The School of Informatics and Computing Center for Bioinformatics Research Talk
Speaker: Ryan Gutenkunst, University of Arizona
When: Thursday, March 30, 2017, 3:00 pm
Where: Indiana Memorial Union (IMU), Walnut Room
Topic: Inferring natural selection on proteins from population- and network-scale models
Abstract: My group aims to understand how mutations and natural selection drive the evolution of the complex biomolecular networks that underlie life. To do so, we build detailed computational models to compare with genomic and experimental data. I'll first discuss recent "top-down" work in which we developed a novel diffusion approach to model the evolution of triallelic sites. Applying this model to fruitfly data, we for the first time inferred the correlation of selection strength between mutations at the same protein site. Remarkably, we found quantitative agreement between our genomic inference and direct biochemical experiments in other organisms. I will then discuss recent “bottom-up” work in which we used sensitivity analysis of biochemically-detailed network models to predict rates of protein evolution. Contrary to much recent work, our results suggest that natural selection on protein function is as important as selection on protein biophysics.

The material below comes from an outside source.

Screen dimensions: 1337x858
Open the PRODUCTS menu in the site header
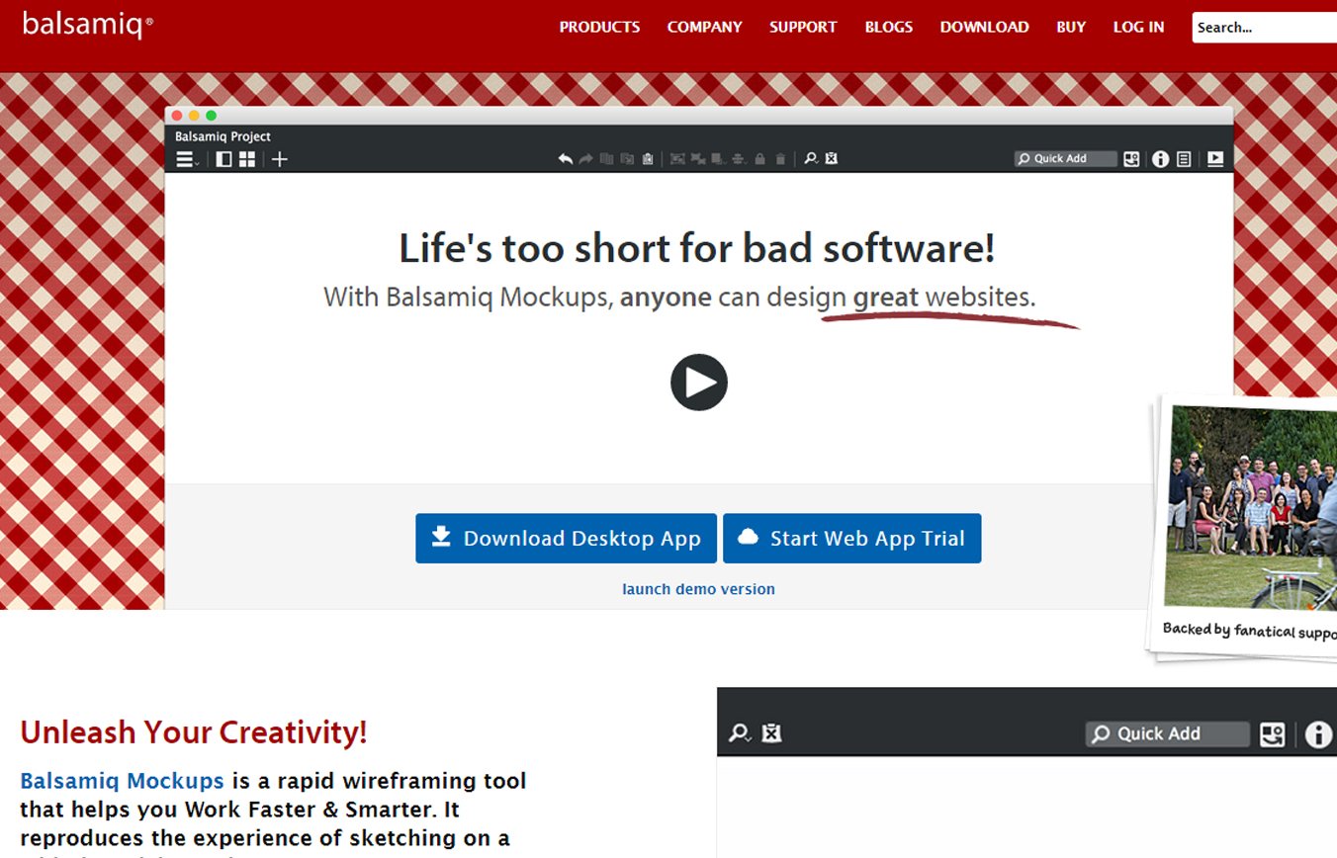(x=599, y=28)
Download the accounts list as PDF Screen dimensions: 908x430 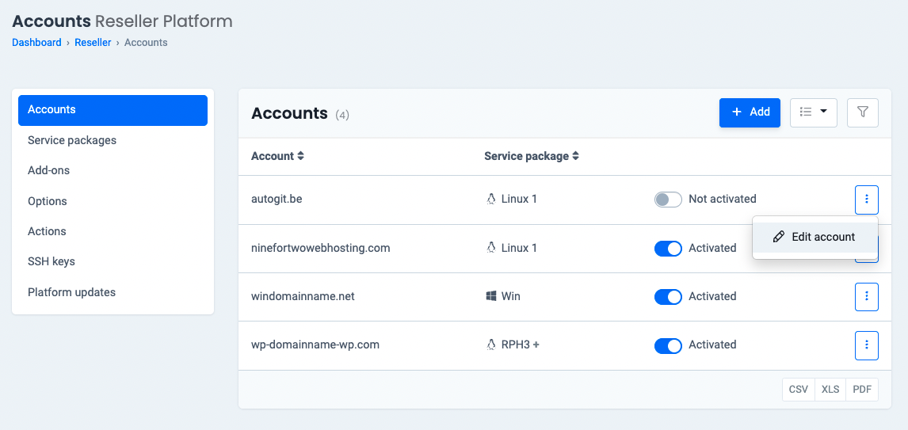point(862,390)
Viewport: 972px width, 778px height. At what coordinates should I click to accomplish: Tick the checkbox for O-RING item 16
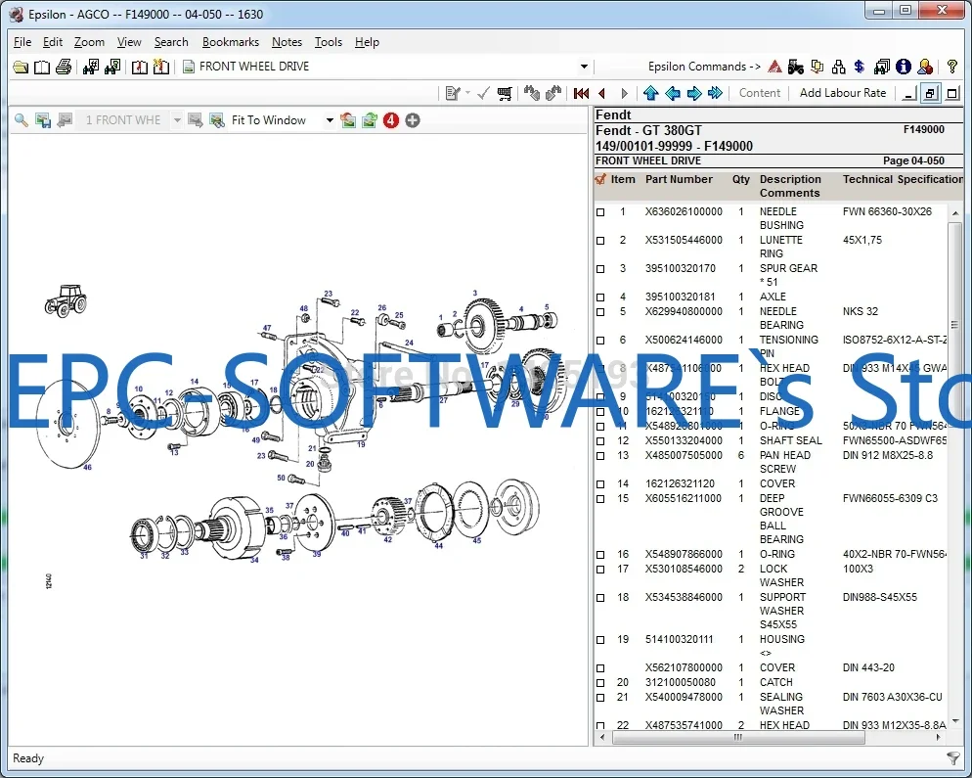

Biography: Ryan Gutenkunst received his Ph.D. in physics from Cornell University, where he worked with Jim Sethna on unveiling universal “sloppy” parameter sensitivities in systems biology models and on modeling their evolutionary implications. He then did a postdoc with Carlos Bustamante, where he developed ∂a∂i, a powerful method for inferring population histories from genomic data. His second postdoc was with Byron Goldstein at Los Alamos National Lab, where Ryan modeled aspects of immune signaling in mast cells. Ryan joined the faculty in Molecular and Cellular Biology at the University of Arizona in Fall 2010. He is also a member of the BIO5 Institute, the Departments of Ecology and Evolutionary Biology and Epidemiology and Biostatistics, and the Graduate Programs in Applied Mathematics, Genetics, and Statistics. He continues to work on both systems biology and population genetics, with a focus on understanding the evolution of biomolecular networks.